(Stored records)

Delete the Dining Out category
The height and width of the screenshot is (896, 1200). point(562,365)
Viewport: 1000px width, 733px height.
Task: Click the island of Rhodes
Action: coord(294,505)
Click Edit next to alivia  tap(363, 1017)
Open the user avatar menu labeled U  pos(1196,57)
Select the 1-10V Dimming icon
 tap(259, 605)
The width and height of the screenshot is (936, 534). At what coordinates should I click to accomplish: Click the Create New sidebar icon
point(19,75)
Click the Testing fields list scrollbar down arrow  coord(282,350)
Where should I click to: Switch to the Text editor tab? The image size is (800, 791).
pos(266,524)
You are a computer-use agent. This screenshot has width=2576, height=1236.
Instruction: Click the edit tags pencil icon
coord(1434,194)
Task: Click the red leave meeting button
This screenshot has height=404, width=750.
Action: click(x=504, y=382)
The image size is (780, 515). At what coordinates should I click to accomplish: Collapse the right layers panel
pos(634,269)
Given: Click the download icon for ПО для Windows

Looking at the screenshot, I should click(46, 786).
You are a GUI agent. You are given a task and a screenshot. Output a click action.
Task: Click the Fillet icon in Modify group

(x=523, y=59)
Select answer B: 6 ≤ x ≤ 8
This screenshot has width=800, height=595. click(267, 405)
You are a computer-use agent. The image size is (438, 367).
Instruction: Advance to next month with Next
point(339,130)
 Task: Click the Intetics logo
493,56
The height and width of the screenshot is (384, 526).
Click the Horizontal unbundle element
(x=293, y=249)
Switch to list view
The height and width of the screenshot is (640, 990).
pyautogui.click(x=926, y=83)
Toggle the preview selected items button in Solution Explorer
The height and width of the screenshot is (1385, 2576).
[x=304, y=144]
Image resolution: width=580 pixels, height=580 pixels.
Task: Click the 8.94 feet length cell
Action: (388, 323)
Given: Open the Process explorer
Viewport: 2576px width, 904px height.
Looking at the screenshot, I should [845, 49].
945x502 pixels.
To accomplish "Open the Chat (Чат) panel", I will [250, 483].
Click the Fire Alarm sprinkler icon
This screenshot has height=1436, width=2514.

### WHAT THE TASK REQUIRES
Copy all of the rows above verbatim, line for line.

### CORRECT ANSWER
Delete the Dining Out category
The height and width of the screenshot is (896, 1200). point(562,365)
Viewport: 1000px width, 733px height.
Task: Click the island of Rhodes
Action: coord(294,505)
Click Edit next to alivia  tap(363, 1017)
Open the user avatar menu labeled U  pos(1196,57)
Select the 1-10V Dimming icon
 tap(259, 605)
The width and height of the screenshot is (936, 534). At what coordinates should I click to accomplish: Click the Create New sidebar icon
point(19,75)
Click the Testing fields list scrollbar down arrow  coord(282,350)
Where should I click to: Switch to the Text editor tab? The image size is (800, 791).
pos(266,524)
You are a computer-use agent. This screenshot has width=2576, height=1236.
Instruction: Click the edit tags pencil icon
coord(1434,194)
Task: Click the red leave meeting button
This screenshot has height=404, width=750.
Action: click(x=504, y=382)
The image size is (780, 515). At what coordinates should I click to accomplish: Collapse the right layers panel
pos(634,269)
Given: Click the download icon for ПО для Windows

Looking at the screenshot, I should click(46, 786).
You are a GUI agent. You are given a task and a screenshot. Output a click action.
Task: Click the Fillet icon in Modify group

(x=523, y=59)
Select answer B: 6 ≤ x ≤ 8
This screenshot has width=800, height=595. click(267, 405)
You are a computer-use agent. The image size is (438, 367).
Instruction: Advance to next month with Next
point(339,130)
 Task: Click the Intetics logo
493,56
The height and width of the screenshot is (384, 526).
Click the Horizontal unbundle element
(x=293, y=249)
Switch to list view
The height and width of the screenshot is (640, 990).
pyautogui.click(x=926, y=83)
Toggle the preview selected items button in Solution Explorer
The height and width of the screenshot is (1385, 2576).
[x=304, y=144]
Image resolution: width=580 pixels, height=580 pixels.
Task: Click the 8.94 feet length cell
Action: (388, 323)
Given: Open the Process explorer
Viewport: 2576px width, 904px height.
Looking at the screenshot, I should [845, 49].
945x502 pixels.
To accomplish "Open the Chat (Чат) panel", I will [250, 483].
Click the Fire Alarm sprinkler icon
This screenshot has height=1436, width=2514.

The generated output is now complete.